Los mesoamericanos fueron los mayores cultivadores de la historia, pero de todas sus numerosas innovaciones hortícolas, ninguna ha sido más importante o inesperada como la creación del maíz. Seguimos sin tener ni idea de cómo lo hicieron. Si observamos las formas primitivas de cebada, arroz o trigo y las comparamos con sus contrapartidas modernas, vemos enseguida las afinidades. Pero el maíz salvaje no se parece en nada al maíz moderno. Genéticamente, su pariente más próximo es una hierba muy fina llamada teosinte, pero más allá del nivel similar de cromosomas no existe parentesco visible. El maíz crece en forma de robusta mazorca en un único tallo y sus granos quedan encerrados en el interior de una cáscara rígida y protectora. Una mazorca de teosinte, en comparación, mide poco más de dos centímetros de largo, carece de cáscara y crece en múltiples tallos. Su valor alimenticio es casi nulo; un grano de maíz es más nutritivo que una mazorca entera de teosinte.

Queda fuera de nuestro alcance adivinar cómo alguien consiguió cultivar mazorcas de maíz a partir de una planta tan diminuta y poco propicia, o incluso cómo se le ocurrió intentarlo. En 1969, y con la idea de cerrar el tema de una vez por todas, un grupo de científicos del mundo entero especializados en alimentación convocaron la conferencia sobre el origen del maíz en la Universidad de Illinois, pero los debates se tornaron tan vituperiosos y agrios, y personales en muchas ocasiones, que la conferencia acabó sumida en el caos y nunca llegó a publicarse ningún tipo de documento. Desde entonces no ha habido más intentos. Pero los científicos están bastante seguros de que el maíz se domesticó en primer lugar en las planicies del oeste de México y no tienen la menor duda, gracias a las convincentes maravillas de la genética, de que fue a partir del teosinte, pero cómo se hizo todo sigue siendo el eterno misterio.

Pero se logró, crearon la primera planta del mundo resultado de la ingeniería, una planta tan profundamente manipulada que ahora depende por completo de nosotros para su supervivencia. Los granos de maíz no se desprenden por sí solos de la mazorca, razón por la cual el maíz no existiría si el hombre no lo arrancara y lo plantara. Si el hombre no lo hubiera atendido constantemente durante estos miles de años, el maíz se habría extinguido. Los inventores del maíz no solo crearon un nuevo tipo de planta, sino que además crearon —concibiéndolo a partir de nada, en realidad— un nuevo tipo de ecosistema que no existía en ninguna parte de su mundo. En Mesopotamia, había ya prados naturales, por lo que el cultivo fue básicamente una cuestión de transformar campos de cereales naturales en campos de cereales mejores y controlados. Pero en la árida maleza de América Central, los campos eran desconocidos. Tuvieron que ser creados a partir de cero por gente que jamás había visto una cosa parecida. Fue como si alguien en pleno desierto se imaginara un prado.

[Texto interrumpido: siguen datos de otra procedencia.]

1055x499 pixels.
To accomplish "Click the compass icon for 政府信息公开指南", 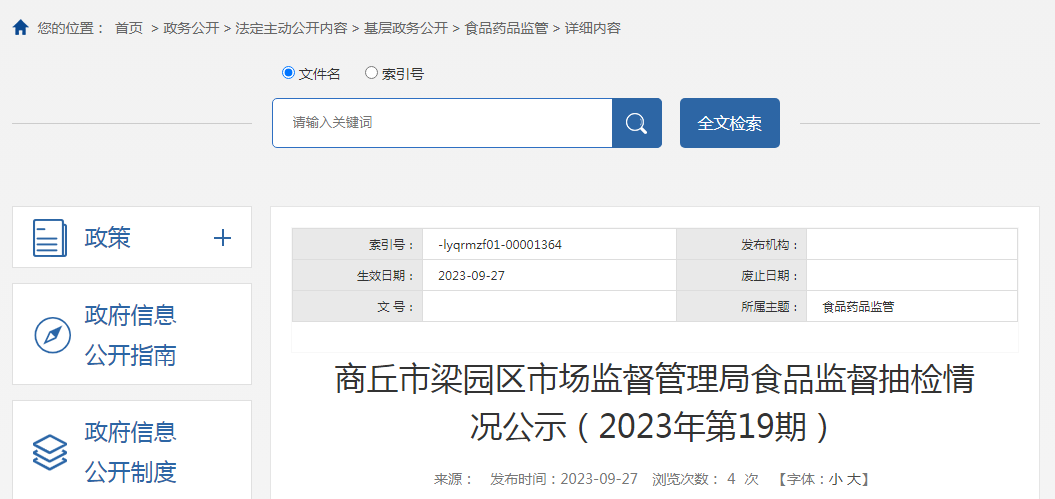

Hoy en día, el maíz es mucho más indispensable de lo que la gente cree. La fécula de maíz se utiliza en la fabricación de bebidas con gas, chicles, helados, mantequilla de cacahuete, kétchup, pintura para vehículos, líquido para embalsamar, pólvora, insecticidas, desodorantes, jabón, patatas fritas, apósitos quirúrgicos, laca de uñas, polvos desodorantes para los pies, aliños para ensaladas y varios cientos de cosas más. Tomando prestadas las palabras de Michael Pollan, no es tanto que hayamos domesticado el maíz como que el maíz nos ha domesticado a nosotros.